EXERCISE PROMPT:
What the task requires is each entry, restated exactly.

#### RECORDS TO PROCESS ####

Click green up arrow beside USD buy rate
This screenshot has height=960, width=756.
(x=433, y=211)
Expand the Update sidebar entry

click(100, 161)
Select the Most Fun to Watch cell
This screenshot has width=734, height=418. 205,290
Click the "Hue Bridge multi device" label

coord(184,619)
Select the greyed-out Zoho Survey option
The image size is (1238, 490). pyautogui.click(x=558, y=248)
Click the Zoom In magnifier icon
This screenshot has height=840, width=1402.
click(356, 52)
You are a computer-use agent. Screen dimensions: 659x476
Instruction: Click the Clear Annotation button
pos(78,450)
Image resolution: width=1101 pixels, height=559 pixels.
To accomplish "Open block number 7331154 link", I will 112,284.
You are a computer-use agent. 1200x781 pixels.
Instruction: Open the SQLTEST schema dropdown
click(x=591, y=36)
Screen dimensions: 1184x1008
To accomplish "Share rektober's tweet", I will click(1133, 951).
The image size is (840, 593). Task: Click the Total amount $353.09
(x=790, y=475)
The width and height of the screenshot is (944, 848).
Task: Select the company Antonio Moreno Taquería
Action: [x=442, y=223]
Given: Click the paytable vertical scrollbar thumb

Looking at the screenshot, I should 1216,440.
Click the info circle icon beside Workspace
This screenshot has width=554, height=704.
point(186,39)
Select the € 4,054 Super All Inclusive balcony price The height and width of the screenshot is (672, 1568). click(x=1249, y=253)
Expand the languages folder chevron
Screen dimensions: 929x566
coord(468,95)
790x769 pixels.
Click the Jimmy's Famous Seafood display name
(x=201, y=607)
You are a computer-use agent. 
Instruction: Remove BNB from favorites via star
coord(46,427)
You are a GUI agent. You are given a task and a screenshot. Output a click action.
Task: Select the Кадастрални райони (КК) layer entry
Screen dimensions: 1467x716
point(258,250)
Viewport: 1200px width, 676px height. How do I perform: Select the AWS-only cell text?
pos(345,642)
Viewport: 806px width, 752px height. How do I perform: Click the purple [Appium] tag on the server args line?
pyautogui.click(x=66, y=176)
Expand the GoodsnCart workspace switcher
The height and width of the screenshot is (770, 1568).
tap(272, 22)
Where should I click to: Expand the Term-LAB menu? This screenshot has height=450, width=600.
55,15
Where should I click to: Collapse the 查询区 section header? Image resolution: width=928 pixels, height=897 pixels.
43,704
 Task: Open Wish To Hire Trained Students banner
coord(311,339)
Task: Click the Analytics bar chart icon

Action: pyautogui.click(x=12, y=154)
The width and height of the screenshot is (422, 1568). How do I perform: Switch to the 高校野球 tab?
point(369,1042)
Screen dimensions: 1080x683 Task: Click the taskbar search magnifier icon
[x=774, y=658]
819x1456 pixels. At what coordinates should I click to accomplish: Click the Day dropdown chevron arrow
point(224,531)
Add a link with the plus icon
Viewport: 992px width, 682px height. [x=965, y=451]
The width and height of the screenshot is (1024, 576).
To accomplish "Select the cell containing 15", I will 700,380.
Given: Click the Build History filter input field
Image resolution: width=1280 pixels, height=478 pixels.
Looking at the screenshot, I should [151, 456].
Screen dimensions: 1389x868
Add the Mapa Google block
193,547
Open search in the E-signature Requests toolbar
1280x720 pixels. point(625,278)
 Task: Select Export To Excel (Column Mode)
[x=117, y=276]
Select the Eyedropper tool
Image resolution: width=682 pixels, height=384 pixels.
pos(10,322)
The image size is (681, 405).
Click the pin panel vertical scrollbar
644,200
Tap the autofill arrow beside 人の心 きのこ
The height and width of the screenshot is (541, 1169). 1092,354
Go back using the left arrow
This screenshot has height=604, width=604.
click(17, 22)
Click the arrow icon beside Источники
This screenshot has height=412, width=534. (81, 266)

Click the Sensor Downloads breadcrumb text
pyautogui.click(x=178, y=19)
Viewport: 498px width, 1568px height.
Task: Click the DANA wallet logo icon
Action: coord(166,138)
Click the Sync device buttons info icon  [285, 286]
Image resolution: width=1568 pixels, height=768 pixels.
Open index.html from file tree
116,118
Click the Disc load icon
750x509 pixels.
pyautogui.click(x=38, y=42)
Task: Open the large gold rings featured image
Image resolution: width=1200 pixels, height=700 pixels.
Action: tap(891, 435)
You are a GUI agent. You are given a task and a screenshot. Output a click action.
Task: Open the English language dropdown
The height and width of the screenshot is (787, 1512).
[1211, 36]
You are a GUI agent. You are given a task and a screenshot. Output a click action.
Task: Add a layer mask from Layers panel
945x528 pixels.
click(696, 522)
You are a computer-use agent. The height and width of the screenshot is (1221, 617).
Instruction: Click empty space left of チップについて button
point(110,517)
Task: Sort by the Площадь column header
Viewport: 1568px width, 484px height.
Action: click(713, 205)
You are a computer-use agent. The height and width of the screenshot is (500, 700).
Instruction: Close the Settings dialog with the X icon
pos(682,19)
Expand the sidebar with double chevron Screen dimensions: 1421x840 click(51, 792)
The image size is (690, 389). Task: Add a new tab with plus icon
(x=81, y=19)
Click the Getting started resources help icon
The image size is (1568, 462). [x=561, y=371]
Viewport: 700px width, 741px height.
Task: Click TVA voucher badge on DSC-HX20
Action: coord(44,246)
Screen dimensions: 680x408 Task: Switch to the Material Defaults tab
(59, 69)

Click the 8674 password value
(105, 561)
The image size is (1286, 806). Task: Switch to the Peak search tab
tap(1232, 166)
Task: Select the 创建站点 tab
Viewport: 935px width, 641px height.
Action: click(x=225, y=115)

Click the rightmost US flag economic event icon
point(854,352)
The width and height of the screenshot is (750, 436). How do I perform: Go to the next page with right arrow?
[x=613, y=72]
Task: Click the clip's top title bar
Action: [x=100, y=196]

####

ANSWER AREA:
Click green up arrow beside USD buy rate
This screenshot has height=960, width=756.
(x=433, y=211)
Expand the Update sidebar entry

click(100, 161)
Select the Most Fun to Watch cell
This screenshot has width=734, height=418. 205,290
Click the "Hue Bridge multi device" label

coord(184,619)
Select the greyed-out Zoho Survey option
The image size is (1238, 490). pyautogui.click(x=558, y=248)
Click the Zoom In magnifier icon
This screenshot has height=840, width=1402.
click(356, 52)
You are a computer-use agent. Screen dimensions: 659x476
Instruction: Click the Clear Annotation button
pos(78,450)
Image resolution: width=1101 pixels, height=559 pixels.
To accomplish "Open block number 7331154 link", I will 112,284.
You are a computer-use agent. 1200x781 pixels.
Instruction: Open the SQLTEST schema dropdown
click(x=591, y=36)
Screen dimensions: 1184x1008
To accomplish "Share rektober's tweet", I will click(1133, 951).
The image size is (840, 593). Task: Click the Total amount $353.09
(x=790, y=475)
The width and height of the screenshot is (944, 848).
Task: Select the company Antonio Moreno Taquería
Action: [x=442, y=223]
Given: Click the paytable vertical scrollbar thumb

Looking at the screenshot, I should 1216,440.
Click the info circle icon beside Workspace
This screenshot has width=554, height=704.
point(186,39)
Select the € 4,054 Super All Inclusive balcony price The height and width of the screenshot is (672, 1568). click(x=1249, y=253)
Expand the languages folder chevron
Screen dimensions: 929x566
coord(468,95)
790x769 pixels.
Click the Jimmy's Famous Seafood display name
(x=201, y=607)
You are a computer-use agent. 
Instruction: Remove BNB from favorites via star
coord(46,427)
You are a GUI agent. You are given a task and a screenshot. Output a click action.
Task: Select the Кадастрални райони (КК) layer entry
Screen dimensions: 1467x716
point(258,250)
Viewport: 1200px width, 676px height. How do I perform: Select the AWS-only cell text?
pos(345,642)
Viewport: 806px width, 752px height. How do I perform: Click the purple [Appium] tag on the server args line?
pyautogui.click(x=66, y=176)
Expand the GoodsnCart workspace switcher
The height and width of the screenshot is (770, 1568).
tap(272, 22)
Where should I click to: Expand the Term-LAB menu? This screenshot has height=450, width=600.
55,15
Where should I click to: Collapse the 查询区 section header? Image resolution: width=928 pixels, height=897 pixels.
43,704
 Task: Open Wish To Hire Trained Students banner
coord(311,339)
Task: Click the Analytics bar chart icon

Action: pyautogui.click(x=12, y=154)
The width and height of the screenshot is (422, 1568). How do I perform: Switch to the 高校野球 tab?
point(369,1042)
Screen dimensions: 1080x683 Task: Click the taskbar search magnifier icon
[x=774, y=658]
819x1456 pixels. At what coordinates should I click to accomplish: Click the Day dropdown chevron arrow
point(224,531)
Add a link with the plus icon
Viewport: 992px width, 682px height. [x=965, y=451]
The width and height of the screenshot is (1024, 576).
To accomplish "Select the cell containing 15", I will 700,380.
Given: Click the Build History filter input field
Image resolution: width=1280 pixels, height=478 pixels.
Looking at the screenshot, I should [151, 456].
Screen dimensions: 1389x868
Add the Mapa Google block
193,547
Open search in the E-signature Requests toolbar
1280x720 pixels. point(625,278)
 Task: Select Export To Excel (Column Mode)
[x=117, y=276]
Select the Eyedropper tool
Image resolution: width=682 pixels, height=384 pixels.
pos(10,322)
The image size is (681, 405).
Click the pin panel vertical scrollbar
644,200
Tap the autofill arrow beside 人の心 きのこ
The height and width of the screenshot is (541, 1169). 1092,354
Go back using the left arrow
This screenshot has height=604, width=604.
click(17, 22)
Click the arrow icon beside Источники
This screenshot has height=412, width=534. (81, 266)

Click the Sensor Downloads breadcrumb text
pyautogui.click(x=178, y=19)
Viewport: 498px width, 1568px height.
Task: Click the DANA wallet logo icon
Action: coord(166,138)
Click the Sync device buttons info icon  [285, 286]
Image resolution: width=1568 pixels, height=768 pixels.
Open index.html from file tree
116,118
Click the Disc load icon
750x509 pixels.
pyautogui.click(x=38, y=42)
Task: Open the large gold rings featured image
Image resolution: width=1200 pixels, height=700 pixels.
Action: tap(891, 435)
You are a GUI agent. You are given a task and a screenshot. Output a click action.
Task: Open the English language dropdown
The height and width of the screenshot is (787, 1512).
[1211, 36]
You are a GUI agent. You are given a task and a screenshot. Output a click action.
Task: Add a layer mask from Layers panel
945x528 pixels.
click(696, 522)
You are a computer-use agent. The height and width of the screenshot is (1221, 617).
Instruction: Click empty space left of チップについて button
point(110,517)
Task: Sort by the Площадь column header
Viewport: 1568px width, 484px height.
Action: click(713, 205)
You are a computer-use agent. The height and width of the screenshot is (500, 700).
Instruction: Close the Settings dialog with the X icon
pos(682,19)
Expand the sidebar with double chevron Screen dimensions: 1421x840 click(51, 792)
The image size is (690, 389). Task: Add a new tab with plus icon
(x=81, y=19)
Click the Getting started resources help icon
The image size is (1568, 462). [x=561, y=371]
Viewport: 700px width, 741px height.
Task: Click TVA voucher badge on DSC-HX20
Action: coord(44,246)
Screen dimensions: 680x408 Task: Switch to the Material Defaults tab
(59, 69)

Click the 8674 password value
(105, 561)
The image size is (1286, 806). Task: Switch to the Peak search tab
tap(1232, 166)
Task: Select the 创建站点 tab
Viewport: 935px width, 641px height.
Action: click(x=225, y=115)

Click the rightmost US flag economic event icon
point(854,352)
The width and height of the screenshot is (750, 436). How do I perform: Go to the next page with right arrow?
[x=613, y=72]
Task: Click the clip's top title bar
Action: [x=100, y=196]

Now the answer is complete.